Preorder declares HPOS (custom_order_tables) and cart_checkout_blocks compatibility on before_woocommerce_init, so it works in both the classic and block cart/checkout.

  1. Install WooCommerce and make sure it is active. Preorder stays inactive and shows an admin notice if WooCommerce is missing.
  2. Install Preorder from the plugin directory (when live on WordPress.org), or upload the preorder folder to /wp-content/plugins/.
  3. Activate the plugin. There is no activation step beyond this, Preorder creates no database tables.
  1. Edit a product and open Product data → General.
  2. Tick Pre-order (this writes the _preorder_enabled product meta).
  3. Make sure the product has a price, a pre-order with no price is not made purchasable.
  4. Save.

The product now stays purchasable even when its stock status is out of stock. You do not fake a stock figure or enable WooCommerce backorders; the flag handles purchasability on its own.
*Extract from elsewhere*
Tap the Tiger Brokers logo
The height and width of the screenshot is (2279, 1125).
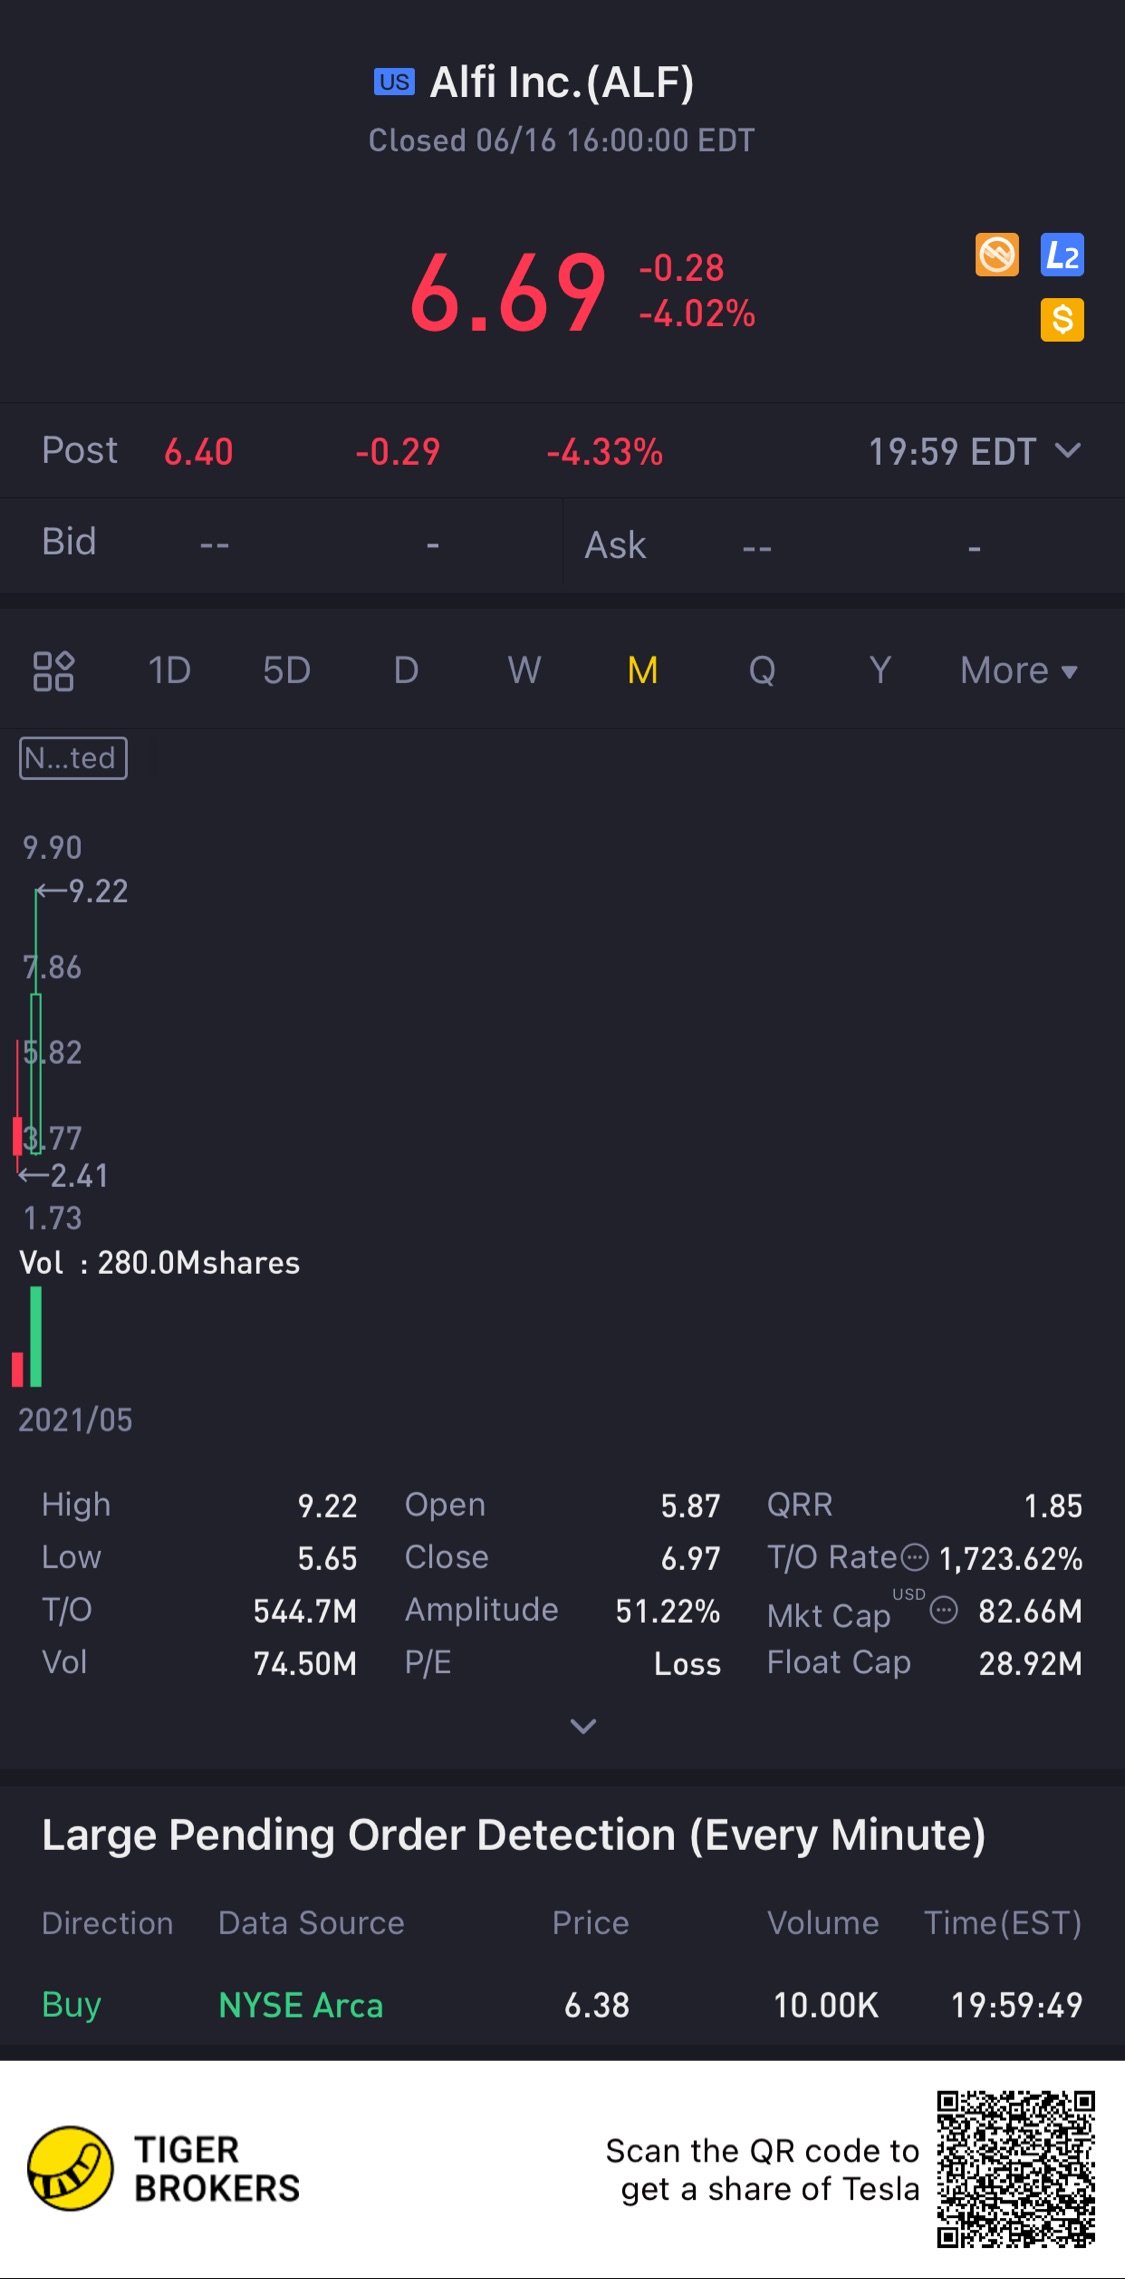(x=70, y=2168)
There is no per-product button-text field and no per-product release date in this plugin, the button label is set once, store-wide (below). The pre-order checkbox is the only per-product control.
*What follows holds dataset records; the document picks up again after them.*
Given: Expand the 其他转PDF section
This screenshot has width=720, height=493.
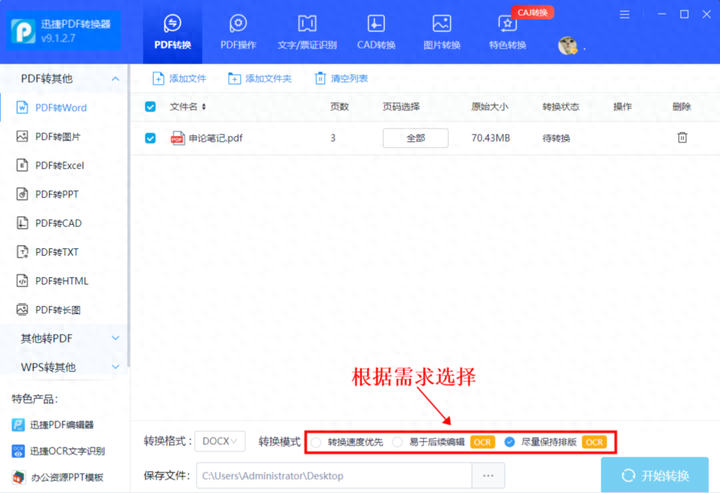Looking at the screenshot, I should tap(66, 339).
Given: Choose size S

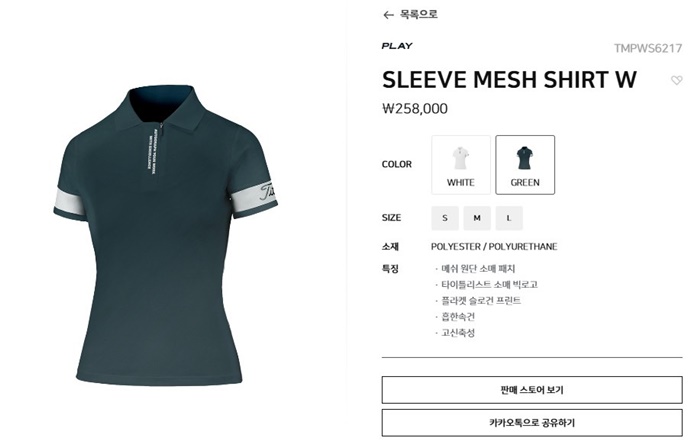Looking at the screenshot, I should (x=445, y=218).
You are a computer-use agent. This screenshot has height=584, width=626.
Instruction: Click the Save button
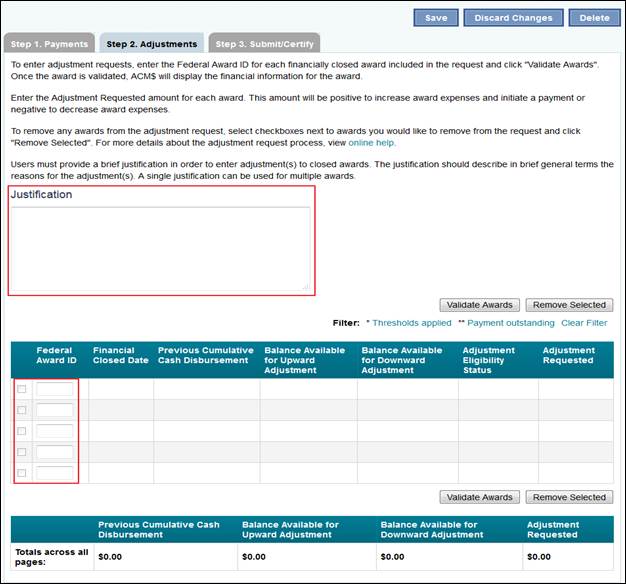tap(436, 18)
Open WooCommerce → Pre-orders:

  • Enable pre-orders, the master switch. On by default. Turn it off to pause every flagged product at once.
  • Default button text, the add-to-cart label shown on pre-order products. Defaults to Pre-order now. Leave it blank to use that default. As you type, the field shows a live preview of the label shoppers will see.
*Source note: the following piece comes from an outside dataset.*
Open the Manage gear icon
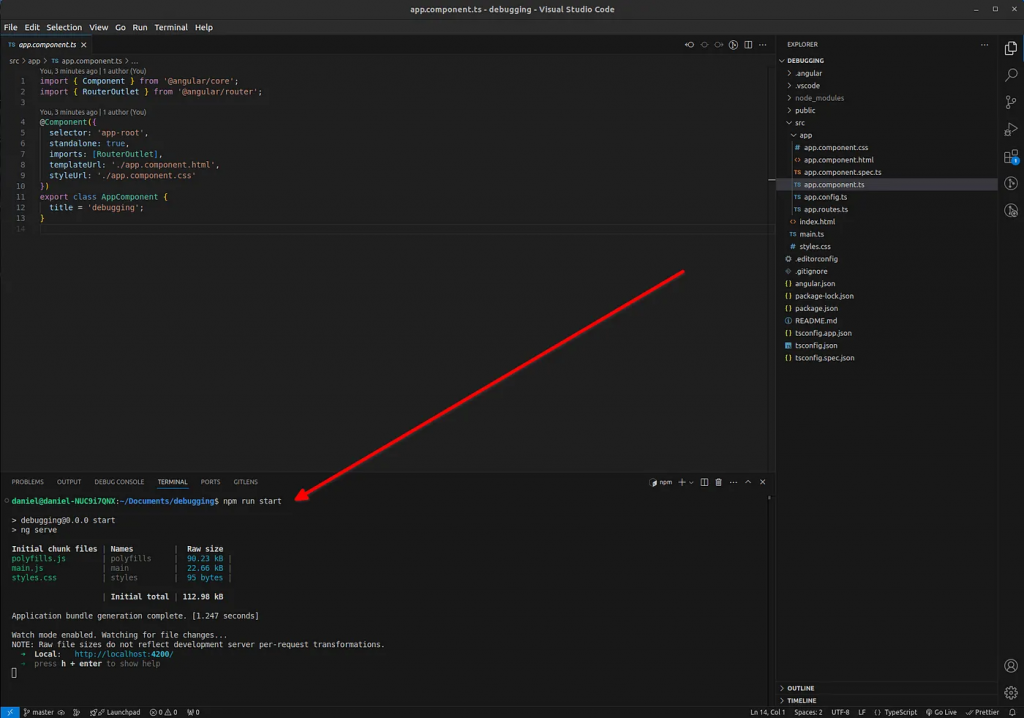The width and height of the screenshot is (1024, 718). click(1011, 693)
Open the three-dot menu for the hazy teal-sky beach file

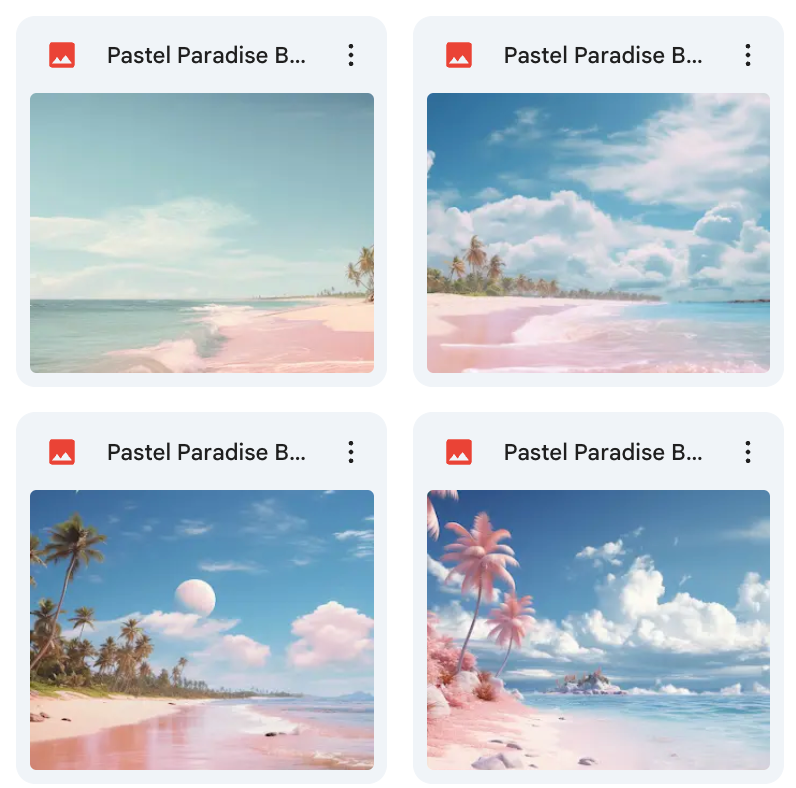click(x=351, y=55)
Changes save immediately. The screen also adds a Settings link on the Plugins row for quick access.

  1. Set the test product’s stock status to Out of stock in WooCommerce.
  2. Open the product. The add-to-cart button should read your label (for example Pre-order now), and a reservation stub (“Reserved as a pre-order…”) should appear in the product summary.
  3. Add it to the cart. The cart line should show a Pre-order: Yes row.
  4. Place a test order. Open it under WooCommerce → Orders, the order line item should carry the Pre-order: Yes meta for fulfilment.
  5. Turn off Enable pre-orders and reload the product: it should behave like a normal out-of-stock product again (not purchasable, standard button, no stub).

The pre-order flag is read per product object, and the cart/order flag is set on whichever product or variation is added to the cart. The reservation stub and the relabeled button are driven by the single-product hooks, which read the main product. Test your own theme’s variable-product layout before relying on the stub appearing for a specific variation.